In line with previous studies, AFP and background liver disease were independent predictors for cHCC-CC, which suggested that patients of cHCC-CC are much more likely to have higher AFP level or background liver disease than those of IMCC [10, 27, 38]. In clinical practice, these predictors can be easily detected and incorporated into a nomogram for differential diagnosis of cHCC-CC and IMCC. In addition, we discovered that cHCC-CC was more often in male and in people under the age of 60, compared with IMCC; our results were in accordance with earlier studies [38, 39]. For radiologic features, we found that enhancement pattern on the arterial phase, dynamic enhancement pattern, target sign, biliary dilation, and hepatic capsule retraction were significantly different between cHCC-CC and IMCC in training cohort. These findings were partly close to previous studies [14, 22]. However, these radiologic features were not independent factors after multivariate analysis and were excluded in our nomogram.

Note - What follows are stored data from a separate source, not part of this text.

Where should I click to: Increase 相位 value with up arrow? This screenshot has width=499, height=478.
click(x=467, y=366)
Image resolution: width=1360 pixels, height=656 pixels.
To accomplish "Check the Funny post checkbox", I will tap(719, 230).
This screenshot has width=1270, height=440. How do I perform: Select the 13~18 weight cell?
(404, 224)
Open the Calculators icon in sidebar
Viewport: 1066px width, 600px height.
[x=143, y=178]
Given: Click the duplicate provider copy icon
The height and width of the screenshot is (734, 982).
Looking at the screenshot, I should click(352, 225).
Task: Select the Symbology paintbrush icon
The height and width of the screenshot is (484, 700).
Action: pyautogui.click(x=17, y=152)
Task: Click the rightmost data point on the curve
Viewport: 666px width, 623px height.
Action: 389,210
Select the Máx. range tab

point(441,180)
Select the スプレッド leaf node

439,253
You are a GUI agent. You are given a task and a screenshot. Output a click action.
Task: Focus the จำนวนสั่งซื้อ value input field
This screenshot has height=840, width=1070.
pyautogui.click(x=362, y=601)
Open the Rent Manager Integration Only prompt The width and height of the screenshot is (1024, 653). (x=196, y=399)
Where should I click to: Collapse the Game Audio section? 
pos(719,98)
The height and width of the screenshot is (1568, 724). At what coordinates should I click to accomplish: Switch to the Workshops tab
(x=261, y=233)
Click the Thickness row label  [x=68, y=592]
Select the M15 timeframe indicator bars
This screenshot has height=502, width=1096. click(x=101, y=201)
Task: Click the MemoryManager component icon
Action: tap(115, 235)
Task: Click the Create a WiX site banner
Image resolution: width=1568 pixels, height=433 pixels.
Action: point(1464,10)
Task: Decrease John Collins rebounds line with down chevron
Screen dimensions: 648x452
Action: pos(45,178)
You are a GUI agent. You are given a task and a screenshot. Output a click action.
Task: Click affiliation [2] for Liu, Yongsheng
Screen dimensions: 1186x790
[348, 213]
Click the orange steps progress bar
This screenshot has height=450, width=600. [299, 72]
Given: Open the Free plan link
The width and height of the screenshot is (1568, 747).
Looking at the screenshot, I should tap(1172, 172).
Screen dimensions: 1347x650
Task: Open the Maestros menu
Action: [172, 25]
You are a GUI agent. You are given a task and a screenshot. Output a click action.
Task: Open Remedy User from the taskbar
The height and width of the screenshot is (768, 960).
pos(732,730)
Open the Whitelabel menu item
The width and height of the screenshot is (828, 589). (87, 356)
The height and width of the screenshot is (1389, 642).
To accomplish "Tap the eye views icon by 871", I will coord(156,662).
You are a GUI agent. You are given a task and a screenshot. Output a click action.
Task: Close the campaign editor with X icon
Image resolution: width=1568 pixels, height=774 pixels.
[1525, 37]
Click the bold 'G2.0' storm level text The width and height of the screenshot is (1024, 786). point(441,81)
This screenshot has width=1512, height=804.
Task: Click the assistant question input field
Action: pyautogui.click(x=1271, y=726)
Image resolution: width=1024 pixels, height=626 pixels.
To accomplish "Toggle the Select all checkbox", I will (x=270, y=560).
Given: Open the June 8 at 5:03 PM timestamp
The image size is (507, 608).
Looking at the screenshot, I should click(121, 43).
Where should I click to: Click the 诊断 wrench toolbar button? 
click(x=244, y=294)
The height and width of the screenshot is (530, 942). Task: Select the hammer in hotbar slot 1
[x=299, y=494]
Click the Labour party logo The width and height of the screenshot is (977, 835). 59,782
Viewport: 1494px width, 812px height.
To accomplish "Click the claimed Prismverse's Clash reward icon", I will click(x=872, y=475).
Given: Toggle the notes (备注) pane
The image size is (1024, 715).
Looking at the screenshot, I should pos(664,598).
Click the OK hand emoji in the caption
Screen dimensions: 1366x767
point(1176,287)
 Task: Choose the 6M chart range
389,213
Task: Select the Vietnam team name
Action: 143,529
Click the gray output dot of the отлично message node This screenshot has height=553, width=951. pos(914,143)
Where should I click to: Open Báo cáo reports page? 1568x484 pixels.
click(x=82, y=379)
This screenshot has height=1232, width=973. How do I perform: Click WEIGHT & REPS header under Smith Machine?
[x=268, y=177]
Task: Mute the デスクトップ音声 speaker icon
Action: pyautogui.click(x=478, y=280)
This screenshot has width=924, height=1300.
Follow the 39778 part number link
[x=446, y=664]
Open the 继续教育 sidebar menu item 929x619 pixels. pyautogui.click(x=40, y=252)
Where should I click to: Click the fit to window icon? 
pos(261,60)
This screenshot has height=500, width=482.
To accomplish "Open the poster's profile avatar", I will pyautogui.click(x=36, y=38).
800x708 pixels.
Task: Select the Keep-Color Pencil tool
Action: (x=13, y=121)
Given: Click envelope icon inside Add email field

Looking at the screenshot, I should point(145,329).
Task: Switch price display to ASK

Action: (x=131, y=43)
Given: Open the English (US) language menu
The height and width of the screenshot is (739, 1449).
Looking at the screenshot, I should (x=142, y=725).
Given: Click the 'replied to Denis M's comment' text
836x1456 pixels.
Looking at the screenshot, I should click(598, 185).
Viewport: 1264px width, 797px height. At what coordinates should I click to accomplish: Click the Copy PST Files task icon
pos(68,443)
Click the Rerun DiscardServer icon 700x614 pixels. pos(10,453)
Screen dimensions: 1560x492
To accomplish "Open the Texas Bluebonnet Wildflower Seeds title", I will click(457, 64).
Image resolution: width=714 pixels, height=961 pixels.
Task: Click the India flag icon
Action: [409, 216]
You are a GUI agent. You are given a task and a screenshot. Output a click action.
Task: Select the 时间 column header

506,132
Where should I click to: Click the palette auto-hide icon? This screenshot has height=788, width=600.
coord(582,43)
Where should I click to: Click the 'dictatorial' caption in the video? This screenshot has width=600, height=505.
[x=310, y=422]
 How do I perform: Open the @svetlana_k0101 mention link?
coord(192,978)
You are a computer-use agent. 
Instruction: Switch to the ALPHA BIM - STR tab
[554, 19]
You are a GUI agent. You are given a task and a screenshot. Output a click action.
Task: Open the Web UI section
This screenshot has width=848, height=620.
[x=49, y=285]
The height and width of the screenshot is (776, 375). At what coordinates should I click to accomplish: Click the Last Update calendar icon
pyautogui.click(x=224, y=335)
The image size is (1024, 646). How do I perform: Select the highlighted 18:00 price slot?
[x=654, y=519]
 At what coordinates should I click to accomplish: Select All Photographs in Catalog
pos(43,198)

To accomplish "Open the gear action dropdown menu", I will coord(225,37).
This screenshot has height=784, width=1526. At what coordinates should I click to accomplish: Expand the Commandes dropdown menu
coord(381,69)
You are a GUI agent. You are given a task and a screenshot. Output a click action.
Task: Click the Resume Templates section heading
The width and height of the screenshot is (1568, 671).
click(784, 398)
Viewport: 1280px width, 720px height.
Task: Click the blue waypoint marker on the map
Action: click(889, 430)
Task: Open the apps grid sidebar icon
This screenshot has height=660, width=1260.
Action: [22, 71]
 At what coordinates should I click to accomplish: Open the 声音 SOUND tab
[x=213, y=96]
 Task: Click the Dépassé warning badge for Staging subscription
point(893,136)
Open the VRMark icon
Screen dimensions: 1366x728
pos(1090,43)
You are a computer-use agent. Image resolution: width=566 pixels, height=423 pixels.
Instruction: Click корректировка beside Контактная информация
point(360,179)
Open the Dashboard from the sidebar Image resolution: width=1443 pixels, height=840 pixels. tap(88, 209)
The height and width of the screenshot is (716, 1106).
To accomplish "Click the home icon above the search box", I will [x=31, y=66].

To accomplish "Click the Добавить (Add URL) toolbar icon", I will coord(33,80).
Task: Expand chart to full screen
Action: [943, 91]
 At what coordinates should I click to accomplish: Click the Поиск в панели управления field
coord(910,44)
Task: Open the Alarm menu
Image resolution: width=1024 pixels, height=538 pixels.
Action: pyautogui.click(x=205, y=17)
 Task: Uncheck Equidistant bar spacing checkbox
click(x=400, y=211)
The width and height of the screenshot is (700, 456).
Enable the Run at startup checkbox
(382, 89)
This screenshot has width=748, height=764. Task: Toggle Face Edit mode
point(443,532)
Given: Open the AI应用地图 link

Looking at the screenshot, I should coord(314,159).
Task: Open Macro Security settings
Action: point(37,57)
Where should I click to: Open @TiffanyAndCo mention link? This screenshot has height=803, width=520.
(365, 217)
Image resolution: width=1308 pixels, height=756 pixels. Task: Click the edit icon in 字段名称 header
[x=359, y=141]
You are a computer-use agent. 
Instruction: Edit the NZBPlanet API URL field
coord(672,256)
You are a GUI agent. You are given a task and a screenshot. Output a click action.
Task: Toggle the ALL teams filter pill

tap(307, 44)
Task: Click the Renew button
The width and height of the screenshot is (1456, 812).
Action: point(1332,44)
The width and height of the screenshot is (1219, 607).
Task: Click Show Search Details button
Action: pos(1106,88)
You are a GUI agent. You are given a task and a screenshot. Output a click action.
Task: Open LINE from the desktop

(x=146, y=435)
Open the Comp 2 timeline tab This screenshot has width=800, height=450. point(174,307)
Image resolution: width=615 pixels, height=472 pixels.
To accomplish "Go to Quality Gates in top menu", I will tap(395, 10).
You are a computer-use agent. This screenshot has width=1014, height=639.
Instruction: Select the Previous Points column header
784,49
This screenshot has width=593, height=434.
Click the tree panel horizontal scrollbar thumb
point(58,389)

Finally, we constructed a radiomics nomogram in combination of clinical factors (serum AFP level and background liver disease) and the radiomics signature. ROC analyses revealed that the nomogram provided the best performance for differentiation of cHCC-CC from IMCC, which outperformed either the radiomics signature or clinical model in both training set and validation cohort. Meanwhile, there were no statistically significant differences in diagnosis performance between clinical model and the radiomics signature in both training set and validation cohort. These findings were partly close to a study by Zhang et al, where a CT-based radiomics nomogram for differentiation of cHCC-CC from ICC reached the highest AUC than other single single-factor models [27].

Limitation

We do acknowledge several limitations in this study. First, because of retrospective nature of this study, it is more susceptible to potential selection bias. Second, the sample size of patient cohorts, especially the validation cohort of 19 patients with cHCC-CC, was relatively small. Third, our results were from a single-center study and further prospective multicenter studies are required to obtain high-level evidence for clinical application. Fourth, we established the models based on patients with only single lesion; thus, the results cannot be extended to patients with multiple lesions. Last, we did not investigate the value of radiomics for prognosis prediction in cHCC-CC and IMCC, as the follow-up data for patients in the study is still being collected. It will be interesting and useful to explore this issue in further research.

Conclusion

To summarize, this study presents a radiomics nomogram that incorporates both the radiomics signature and clinical factors, and can be a noninvasive and promising tool for preoperative differentiation of cHCC-CC from IMCC.